-- RECORDS SUPPLIED follows --

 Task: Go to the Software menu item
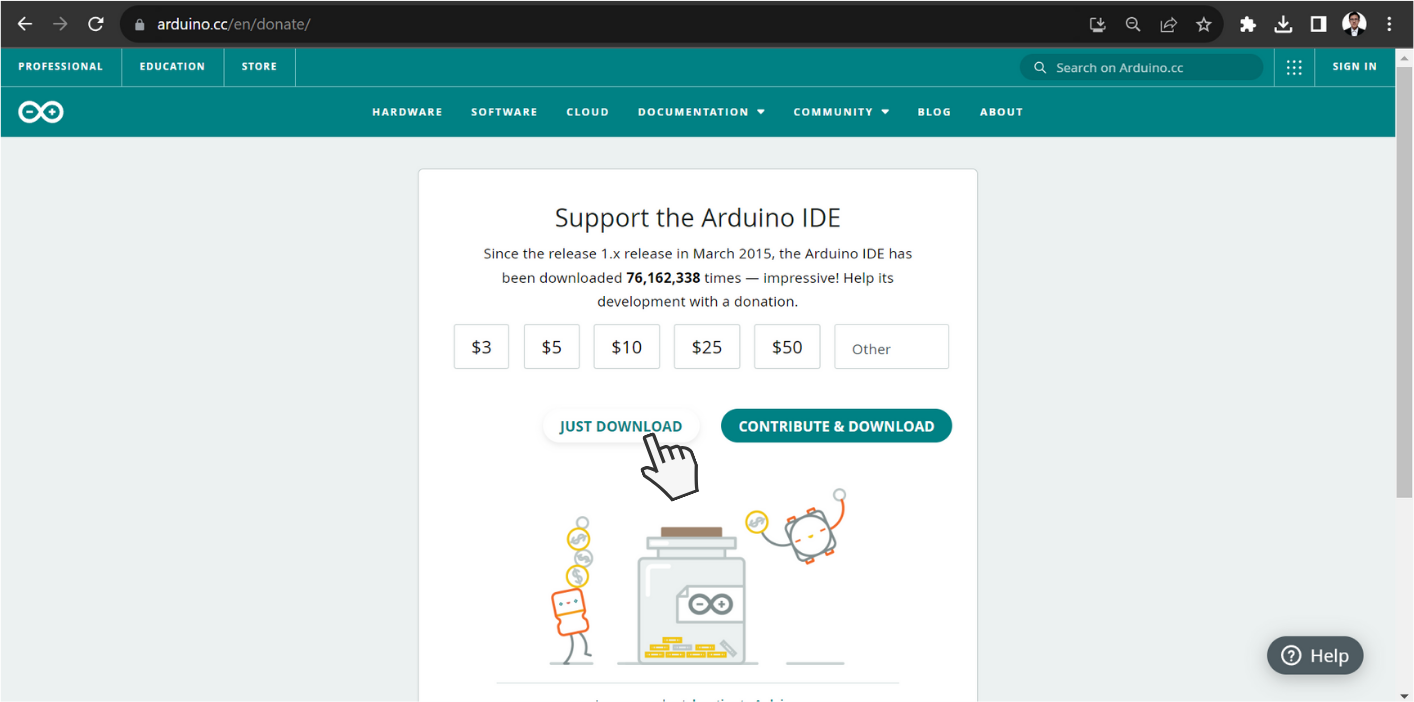click(504, 112)
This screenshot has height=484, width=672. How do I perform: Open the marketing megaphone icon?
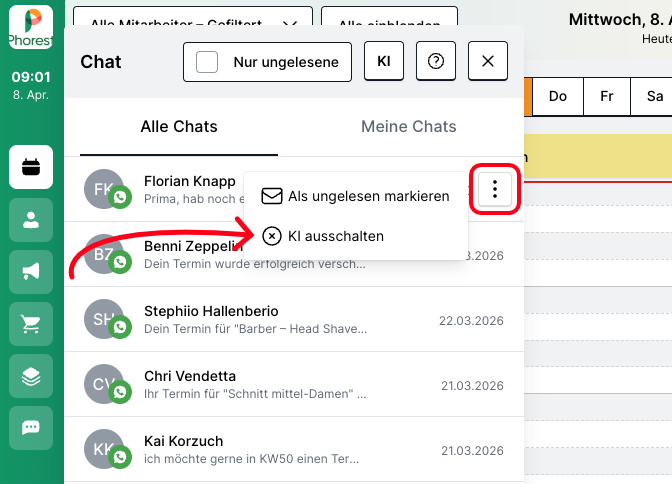click(31, 271)
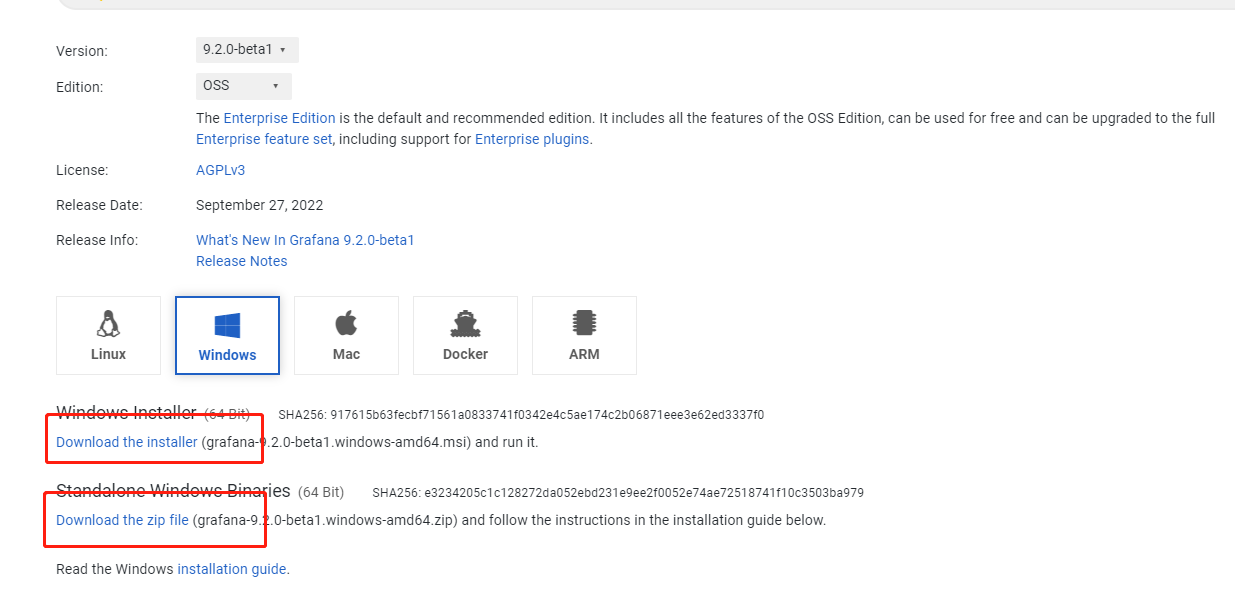This screenshot has width=1235, height=613.
Task: Select the Windows logo icon
Action: (x=227, y=325)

-- RECORDS SUPPLIED concluded --

### ACTION ITEM
Copy exactly, leaving out pictures, the lines from the line containing "This screenshot has height=484, width=672." through the last line of the records.

### RESPONSE TO THE TASK
This screenshot has height=484, width=672. How do I perform: Open the marketing megaphone icon?
click(31, 271)
This screenshot has width=1235, height=613.
Task: Select the Windows logo icon
Action: (x=227, y=325)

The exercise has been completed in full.